6. Performing exact and appropriate cleanup (unlocking mutexes, freeing memory, deleting files, undoing partial changes, etc) is difficult in functions that have multiple failure points.

The problem of consuming the return value can be alleviated by storing the error code using a separate mechanism (e.g. errno), and it is tempting to try to solve the problem of limited descriptive power (and potentially presentation to the user) using logging. However, I have not found these to be satisfactory.
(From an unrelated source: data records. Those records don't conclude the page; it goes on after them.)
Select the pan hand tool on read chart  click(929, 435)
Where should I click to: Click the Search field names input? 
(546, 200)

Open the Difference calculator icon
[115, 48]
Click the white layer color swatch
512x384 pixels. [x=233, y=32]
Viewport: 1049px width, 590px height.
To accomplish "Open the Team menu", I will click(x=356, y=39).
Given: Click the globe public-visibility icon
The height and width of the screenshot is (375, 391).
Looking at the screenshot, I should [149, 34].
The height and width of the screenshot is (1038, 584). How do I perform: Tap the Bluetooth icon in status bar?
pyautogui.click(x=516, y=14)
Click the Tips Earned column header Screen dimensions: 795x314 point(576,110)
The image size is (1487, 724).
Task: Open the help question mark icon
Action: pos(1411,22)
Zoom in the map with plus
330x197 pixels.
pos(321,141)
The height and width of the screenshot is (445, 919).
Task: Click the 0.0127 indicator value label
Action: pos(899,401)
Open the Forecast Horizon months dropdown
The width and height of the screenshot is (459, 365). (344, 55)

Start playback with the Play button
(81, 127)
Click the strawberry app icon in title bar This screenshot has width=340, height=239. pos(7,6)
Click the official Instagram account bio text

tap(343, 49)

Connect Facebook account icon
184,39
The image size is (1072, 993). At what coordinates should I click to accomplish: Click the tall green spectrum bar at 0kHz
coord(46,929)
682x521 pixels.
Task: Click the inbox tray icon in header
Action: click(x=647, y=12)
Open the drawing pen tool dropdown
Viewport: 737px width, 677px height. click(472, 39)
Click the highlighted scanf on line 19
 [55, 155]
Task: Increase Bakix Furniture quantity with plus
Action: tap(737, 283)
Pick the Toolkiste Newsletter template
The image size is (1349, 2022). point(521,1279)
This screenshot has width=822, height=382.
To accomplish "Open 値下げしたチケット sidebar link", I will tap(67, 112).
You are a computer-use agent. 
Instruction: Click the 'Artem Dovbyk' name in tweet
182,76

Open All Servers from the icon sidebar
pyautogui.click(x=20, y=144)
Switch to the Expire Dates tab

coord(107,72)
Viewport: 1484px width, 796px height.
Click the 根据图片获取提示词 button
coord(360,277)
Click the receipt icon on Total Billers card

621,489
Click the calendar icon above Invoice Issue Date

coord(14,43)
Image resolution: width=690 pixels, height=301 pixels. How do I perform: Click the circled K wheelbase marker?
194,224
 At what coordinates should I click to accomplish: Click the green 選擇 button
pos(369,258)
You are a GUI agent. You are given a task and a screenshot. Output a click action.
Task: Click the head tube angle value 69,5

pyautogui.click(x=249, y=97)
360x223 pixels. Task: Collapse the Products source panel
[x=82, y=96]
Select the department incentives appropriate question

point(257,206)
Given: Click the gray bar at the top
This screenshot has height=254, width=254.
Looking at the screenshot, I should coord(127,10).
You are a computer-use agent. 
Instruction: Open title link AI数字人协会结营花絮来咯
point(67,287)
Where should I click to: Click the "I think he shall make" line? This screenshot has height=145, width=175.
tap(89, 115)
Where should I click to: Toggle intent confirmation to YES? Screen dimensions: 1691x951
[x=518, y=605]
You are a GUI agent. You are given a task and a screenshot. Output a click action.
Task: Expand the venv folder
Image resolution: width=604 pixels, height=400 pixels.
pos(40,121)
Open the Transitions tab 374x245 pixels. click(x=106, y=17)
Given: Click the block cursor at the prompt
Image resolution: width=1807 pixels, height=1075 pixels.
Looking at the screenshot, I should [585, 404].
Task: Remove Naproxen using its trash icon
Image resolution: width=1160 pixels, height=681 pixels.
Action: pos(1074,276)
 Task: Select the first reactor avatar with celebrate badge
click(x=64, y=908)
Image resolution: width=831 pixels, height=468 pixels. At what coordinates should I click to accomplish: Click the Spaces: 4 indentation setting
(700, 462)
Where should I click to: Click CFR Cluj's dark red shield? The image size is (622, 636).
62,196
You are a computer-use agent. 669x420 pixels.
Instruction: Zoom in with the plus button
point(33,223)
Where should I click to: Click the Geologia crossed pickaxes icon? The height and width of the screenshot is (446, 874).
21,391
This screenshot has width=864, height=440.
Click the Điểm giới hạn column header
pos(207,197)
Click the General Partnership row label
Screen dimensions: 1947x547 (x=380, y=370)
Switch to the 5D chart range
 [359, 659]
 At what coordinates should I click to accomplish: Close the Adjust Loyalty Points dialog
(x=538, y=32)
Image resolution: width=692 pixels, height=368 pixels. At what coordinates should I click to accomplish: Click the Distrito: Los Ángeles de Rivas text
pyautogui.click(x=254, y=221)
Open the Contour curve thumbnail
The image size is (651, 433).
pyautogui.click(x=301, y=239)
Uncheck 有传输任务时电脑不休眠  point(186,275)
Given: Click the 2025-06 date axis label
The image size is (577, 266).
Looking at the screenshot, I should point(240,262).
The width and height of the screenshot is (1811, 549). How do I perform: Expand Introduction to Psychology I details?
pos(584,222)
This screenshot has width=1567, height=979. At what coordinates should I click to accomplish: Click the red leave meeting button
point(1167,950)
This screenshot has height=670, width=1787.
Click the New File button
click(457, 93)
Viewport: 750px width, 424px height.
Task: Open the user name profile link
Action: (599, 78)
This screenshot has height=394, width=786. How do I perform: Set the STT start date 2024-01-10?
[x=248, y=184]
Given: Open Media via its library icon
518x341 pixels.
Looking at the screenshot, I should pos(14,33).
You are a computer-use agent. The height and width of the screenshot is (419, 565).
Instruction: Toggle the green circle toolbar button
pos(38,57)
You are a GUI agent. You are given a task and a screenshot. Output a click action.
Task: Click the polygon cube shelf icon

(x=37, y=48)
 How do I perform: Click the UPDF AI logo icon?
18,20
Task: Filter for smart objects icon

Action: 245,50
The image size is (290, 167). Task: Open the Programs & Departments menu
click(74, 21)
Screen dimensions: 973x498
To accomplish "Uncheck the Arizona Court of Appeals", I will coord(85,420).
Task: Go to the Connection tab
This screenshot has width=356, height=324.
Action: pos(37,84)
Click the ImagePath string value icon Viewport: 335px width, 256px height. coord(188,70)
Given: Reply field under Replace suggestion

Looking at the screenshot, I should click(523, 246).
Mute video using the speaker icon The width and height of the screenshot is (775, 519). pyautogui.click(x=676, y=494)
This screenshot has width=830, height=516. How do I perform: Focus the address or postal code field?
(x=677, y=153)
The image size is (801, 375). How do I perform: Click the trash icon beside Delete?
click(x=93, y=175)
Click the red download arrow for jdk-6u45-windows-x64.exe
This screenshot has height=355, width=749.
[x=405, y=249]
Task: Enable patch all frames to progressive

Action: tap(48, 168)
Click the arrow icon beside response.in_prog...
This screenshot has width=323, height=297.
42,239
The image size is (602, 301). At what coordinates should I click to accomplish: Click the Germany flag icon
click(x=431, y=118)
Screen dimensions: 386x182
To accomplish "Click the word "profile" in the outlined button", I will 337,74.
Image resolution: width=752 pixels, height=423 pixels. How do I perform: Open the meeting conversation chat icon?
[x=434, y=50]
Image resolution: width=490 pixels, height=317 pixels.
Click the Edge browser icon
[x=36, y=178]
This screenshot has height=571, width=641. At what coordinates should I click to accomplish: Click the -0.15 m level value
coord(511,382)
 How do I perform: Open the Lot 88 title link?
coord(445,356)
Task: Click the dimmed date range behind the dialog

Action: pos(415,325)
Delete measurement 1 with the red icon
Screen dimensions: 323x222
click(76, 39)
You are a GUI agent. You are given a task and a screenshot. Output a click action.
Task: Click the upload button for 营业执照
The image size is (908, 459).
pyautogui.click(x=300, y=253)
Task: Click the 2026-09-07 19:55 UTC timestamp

An important insight is that the same error condition can be an actual error in one context and an ordinary circumstance in another. For instance, a function failing to open a file because it does not exist can be fatal or a non-issue depending on what the file is for. This limits the capacity for logging to successfully solve any of the problems of error codes in complex software:

• The low level code (where the error manifests) often doesn't know what it's being used for or how errors will be handled. Logging output here can cause misleading and unnecessary log spam.
• The high level code (which defines the meaning) only knows what it can determine from the error codes and its own state. This is not necessarily sufficient for good log output.

(This is not to say logging is a poor strategy, only that it struggles to solve the problems inherent to error codes.)

Exceptions are a different paradigm which solves a greater number of problems:

1. Exceptions do not consume the return value
2. Exceptions can contain information about where the error occurred and what caused it
3. Exceptions can contain error messages to be displayed if the error could not be handled gracefully
4. Exceptions are less susceptible to collisions between libraries
5. Exceptions are automatically propagated to the nearest handler, leading to far more concise code
6. Exceptions can perform automatic and incremental cleanup

Sometimes I yearn for C, but using error codes in larger projects is annoying to do correctly and makes debugging difficult. There are other projects that add exception handling to C, but this one is optimised for my usage.